We should also be able to prioritize the /latest paths using the sitemap and submit the updated sitemap to google and friends. Looking at the sitemap (openstack/openstack-manuals/www/static/sitemap.xml), it appears the priorities are incorrect. Octavia latest admin for example: <url> <loc>https://docs.openstack.org/octavia/latest/admin/</loc> <priority>0.5</priority> <changefreq>daily</changefreq> <lastmod>2020-06-21T14:55:29+0000</lastmod> </url> Octavia Pike admin: <url> <loc>https://docs.openstack.org/octavia/pike/admin/</loc> <priority>1.0</priority> <changefreq>weekly</changefreq> <lastmod>2019-10-05T14:32:32+0000</lastmod> </url> So, given the lastmod date, we haven't updated the sitemap since 2020 and we probably submitted it with stable branch docs having a higher priority (relative to other pages on our site) than the /latest paths. Michael On Tue, Nov 7, 2023 at 4:01 AM Jake Yip <jake.yip@ardc.edu.au> wrote:
Hi Tony,
Thanks for answering!
On 7/11/2023 10:01 am, Tony Breeds wrote:
This has been discussed before, not for a while though. The last time I recall was the first Denver PTG.
In the past we did remove docs as branches were EOLd which resulted in lots of 404s as a search engine would index a page and return it but we had removed it so the user got a 404.
I think this is similar to what happened to Crossplane and they had to explicitly get Google to reindex those[1].
There was also a lengthy discussion about not removing docs that people are using. I haven't looked at the user survey results but I'm sure you've seen the long tail of people still using very old results.
In that case, removing those docs may be a step too far.
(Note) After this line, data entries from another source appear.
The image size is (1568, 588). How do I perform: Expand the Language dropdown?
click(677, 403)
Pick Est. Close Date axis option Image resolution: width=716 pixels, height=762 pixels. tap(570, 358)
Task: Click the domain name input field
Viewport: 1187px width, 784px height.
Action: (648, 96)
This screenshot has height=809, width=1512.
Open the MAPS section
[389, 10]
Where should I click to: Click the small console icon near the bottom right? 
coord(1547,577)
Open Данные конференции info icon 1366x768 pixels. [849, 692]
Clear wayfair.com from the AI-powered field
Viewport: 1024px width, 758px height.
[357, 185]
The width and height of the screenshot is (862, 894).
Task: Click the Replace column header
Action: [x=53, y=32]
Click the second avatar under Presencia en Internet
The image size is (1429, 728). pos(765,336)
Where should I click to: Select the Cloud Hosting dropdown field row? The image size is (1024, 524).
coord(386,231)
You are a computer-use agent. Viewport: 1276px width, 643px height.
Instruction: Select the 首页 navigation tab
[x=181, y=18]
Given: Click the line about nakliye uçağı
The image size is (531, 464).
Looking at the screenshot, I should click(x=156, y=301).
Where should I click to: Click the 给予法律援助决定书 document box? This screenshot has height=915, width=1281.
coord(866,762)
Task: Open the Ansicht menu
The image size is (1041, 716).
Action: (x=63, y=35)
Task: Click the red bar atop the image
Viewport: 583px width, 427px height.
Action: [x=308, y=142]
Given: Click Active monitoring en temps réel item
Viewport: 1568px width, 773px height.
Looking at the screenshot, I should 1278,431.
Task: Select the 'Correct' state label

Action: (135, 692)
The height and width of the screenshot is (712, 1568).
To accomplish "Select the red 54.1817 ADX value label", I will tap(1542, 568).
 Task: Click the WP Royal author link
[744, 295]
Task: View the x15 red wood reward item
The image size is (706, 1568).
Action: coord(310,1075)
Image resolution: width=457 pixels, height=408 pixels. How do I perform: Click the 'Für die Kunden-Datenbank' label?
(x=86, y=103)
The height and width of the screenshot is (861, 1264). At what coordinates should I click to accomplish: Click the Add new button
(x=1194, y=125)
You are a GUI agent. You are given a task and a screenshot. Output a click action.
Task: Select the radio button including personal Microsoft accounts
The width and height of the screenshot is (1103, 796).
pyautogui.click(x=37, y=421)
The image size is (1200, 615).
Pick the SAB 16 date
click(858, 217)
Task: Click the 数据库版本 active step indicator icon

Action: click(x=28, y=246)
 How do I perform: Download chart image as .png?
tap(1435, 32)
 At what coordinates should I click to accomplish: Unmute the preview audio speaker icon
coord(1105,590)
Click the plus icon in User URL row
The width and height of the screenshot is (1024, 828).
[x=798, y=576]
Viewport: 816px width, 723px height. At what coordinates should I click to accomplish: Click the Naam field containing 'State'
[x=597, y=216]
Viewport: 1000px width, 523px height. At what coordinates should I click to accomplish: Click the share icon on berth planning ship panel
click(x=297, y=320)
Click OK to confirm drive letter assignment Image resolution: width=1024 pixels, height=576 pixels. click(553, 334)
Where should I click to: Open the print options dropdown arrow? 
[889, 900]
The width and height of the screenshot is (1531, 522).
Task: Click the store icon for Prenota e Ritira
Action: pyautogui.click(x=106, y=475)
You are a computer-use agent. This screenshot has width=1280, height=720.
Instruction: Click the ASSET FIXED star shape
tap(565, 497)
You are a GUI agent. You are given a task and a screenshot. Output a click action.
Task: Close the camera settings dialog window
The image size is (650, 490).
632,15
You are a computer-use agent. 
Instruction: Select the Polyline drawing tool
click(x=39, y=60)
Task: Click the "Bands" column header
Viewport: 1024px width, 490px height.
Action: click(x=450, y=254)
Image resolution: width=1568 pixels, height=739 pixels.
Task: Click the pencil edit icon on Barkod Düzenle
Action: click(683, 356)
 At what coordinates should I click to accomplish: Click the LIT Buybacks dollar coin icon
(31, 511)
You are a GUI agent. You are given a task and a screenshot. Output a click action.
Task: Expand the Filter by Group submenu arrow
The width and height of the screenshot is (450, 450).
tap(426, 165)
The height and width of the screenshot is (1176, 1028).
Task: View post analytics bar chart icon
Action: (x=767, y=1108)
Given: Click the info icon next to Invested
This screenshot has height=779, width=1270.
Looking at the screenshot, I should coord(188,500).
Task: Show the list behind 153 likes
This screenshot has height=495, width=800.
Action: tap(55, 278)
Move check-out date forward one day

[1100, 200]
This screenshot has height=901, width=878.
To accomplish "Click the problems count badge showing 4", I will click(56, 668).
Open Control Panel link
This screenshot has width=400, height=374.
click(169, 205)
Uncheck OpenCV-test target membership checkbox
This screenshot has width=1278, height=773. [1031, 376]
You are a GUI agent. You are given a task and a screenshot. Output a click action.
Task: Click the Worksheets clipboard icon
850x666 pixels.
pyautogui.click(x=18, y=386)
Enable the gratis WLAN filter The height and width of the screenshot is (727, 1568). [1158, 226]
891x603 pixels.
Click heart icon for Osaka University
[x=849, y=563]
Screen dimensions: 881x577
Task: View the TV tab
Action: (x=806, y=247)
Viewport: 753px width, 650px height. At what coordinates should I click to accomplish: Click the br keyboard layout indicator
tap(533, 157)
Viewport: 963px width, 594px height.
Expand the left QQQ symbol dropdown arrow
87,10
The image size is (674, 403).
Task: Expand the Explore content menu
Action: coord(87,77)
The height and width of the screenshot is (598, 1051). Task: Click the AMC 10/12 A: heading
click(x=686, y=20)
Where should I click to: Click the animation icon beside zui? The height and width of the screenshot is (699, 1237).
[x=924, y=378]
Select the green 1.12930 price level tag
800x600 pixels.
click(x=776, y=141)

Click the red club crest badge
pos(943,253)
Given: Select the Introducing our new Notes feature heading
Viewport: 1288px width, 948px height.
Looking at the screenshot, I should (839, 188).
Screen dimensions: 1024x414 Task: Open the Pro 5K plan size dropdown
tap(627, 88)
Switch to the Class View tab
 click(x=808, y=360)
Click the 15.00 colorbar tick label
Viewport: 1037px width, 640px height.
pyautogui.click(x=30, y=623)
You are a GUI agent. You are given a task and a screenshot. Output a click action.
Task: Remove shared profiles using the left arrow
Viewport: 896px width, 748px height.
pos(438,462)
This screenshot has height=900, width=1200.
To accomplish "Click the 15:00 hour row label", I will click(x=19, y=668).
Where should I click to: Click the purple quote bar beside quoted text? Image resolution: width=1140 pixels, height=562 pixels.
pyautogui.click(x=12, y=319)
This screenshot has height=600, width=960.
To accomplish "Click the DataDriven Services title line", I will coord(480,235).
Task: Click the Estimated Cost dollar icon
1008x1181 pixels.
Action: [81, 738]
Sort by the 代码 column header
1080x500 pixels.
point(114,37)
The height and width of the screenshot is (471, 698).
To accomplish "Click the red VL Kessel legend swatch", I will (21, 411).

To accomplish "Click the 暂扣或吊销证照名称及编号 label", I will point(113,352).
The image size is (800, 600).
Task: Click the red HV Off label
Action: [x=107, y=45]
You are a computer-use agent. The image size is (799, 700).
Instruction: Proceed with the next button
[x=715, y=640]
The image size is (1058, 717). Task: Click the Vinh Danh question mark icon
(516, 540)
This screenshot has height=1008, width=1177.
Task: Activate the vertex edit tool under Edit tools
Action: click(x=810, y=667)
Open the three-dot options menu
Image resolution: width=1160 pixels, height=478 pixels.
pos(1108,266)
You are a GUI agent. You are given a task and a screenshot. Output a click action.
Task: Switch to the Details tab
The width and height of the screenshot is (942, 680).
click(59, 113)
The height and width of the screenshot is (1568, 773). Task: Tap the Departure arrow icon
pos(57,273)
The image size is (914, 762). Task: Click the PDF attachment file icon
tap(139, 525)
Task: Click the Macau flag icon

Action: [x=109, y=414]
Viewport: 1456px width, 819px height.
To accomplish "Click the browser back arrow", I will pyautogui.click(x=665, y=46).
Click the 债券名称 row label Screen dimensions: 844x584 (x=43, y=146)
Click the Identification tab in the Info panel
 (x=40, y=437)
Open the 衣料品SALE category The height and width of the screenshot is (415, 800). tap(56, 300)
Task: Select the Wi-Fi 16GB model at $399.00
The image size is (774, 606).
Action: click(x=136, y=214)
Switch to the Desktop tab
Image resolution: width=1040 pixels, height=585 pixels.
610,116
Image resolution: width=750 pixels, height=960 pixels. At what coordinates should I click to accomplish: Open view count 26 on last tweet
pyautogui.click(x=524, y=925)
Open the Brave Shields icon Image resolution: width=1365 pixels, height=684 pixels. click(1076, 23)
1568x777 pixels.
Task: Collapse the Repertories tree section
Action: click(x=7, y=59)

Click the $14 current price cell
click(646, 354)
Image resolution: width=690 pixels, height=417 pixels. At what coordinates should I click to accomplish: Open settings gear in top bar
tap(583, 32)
We could potentially remove the older releases from the index by doing something similar to the crossplane project did. That has the potential to solve most of the problems we've all seen but doesn't remove the docs for older releases in general.
I attempted to look into it a bit, but it's not my specialty. Also, eventually, it'll require someone to re-trigger indexing from Google via search console[2], which needs domain ownership verification (via TXT record, etc).
[1] https://github.com/crossplane/docs/issues/107#issuecomment-990338800 [2] https://search.google.com/search-console/